[Records from a dataset]
::::
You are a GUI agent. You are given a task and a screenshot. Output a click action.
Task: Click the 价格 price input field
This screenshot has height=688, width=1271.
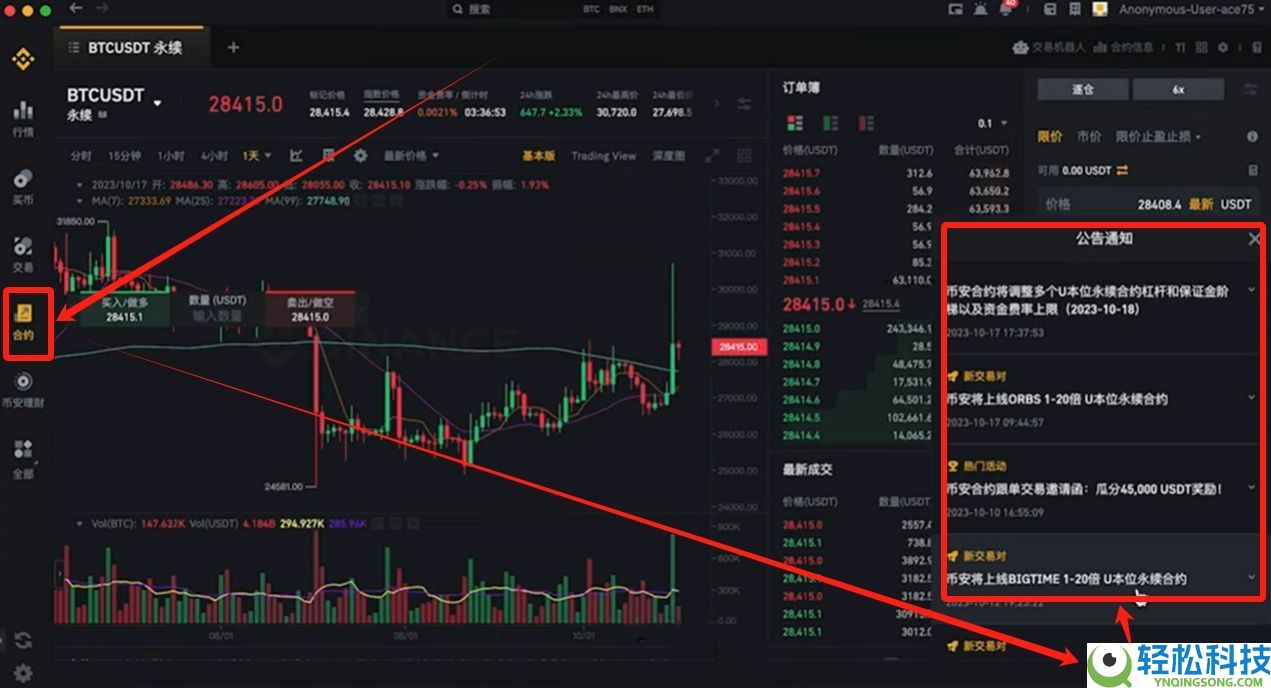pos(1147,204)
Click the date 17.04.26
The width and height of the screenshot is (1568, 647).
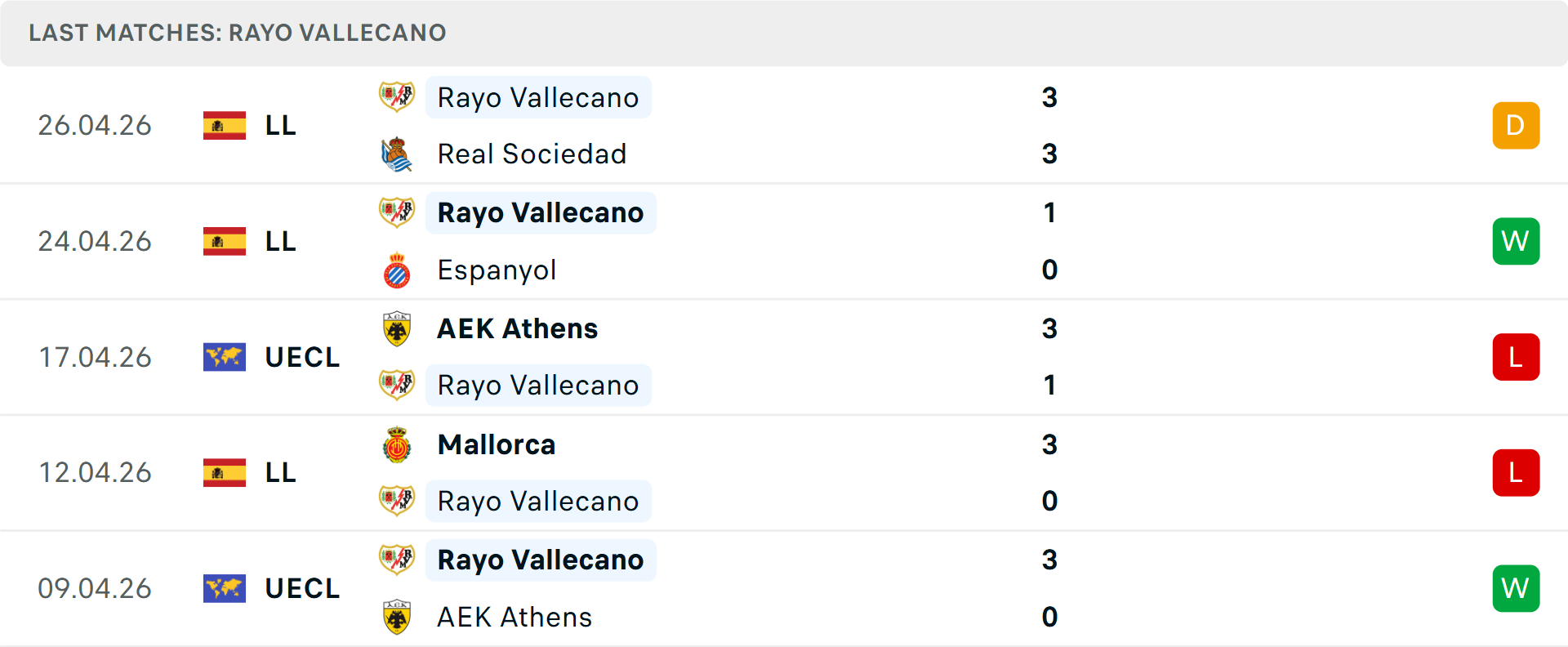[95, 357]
::::
*Exercise aim*: Scale the stretch of records from the line containing "Click the date 17.04.26" through the end of the records, rewriting those lines in full, requests included, with every coordinate in the answers multiplied by 0.7 and rounded to a whole number, halves rounded up. Leave the pictures out of your answer.

*Full solution*:
Click the date 17.04.26
The width and height of the screenshot is (1568, 647).
[67, 250]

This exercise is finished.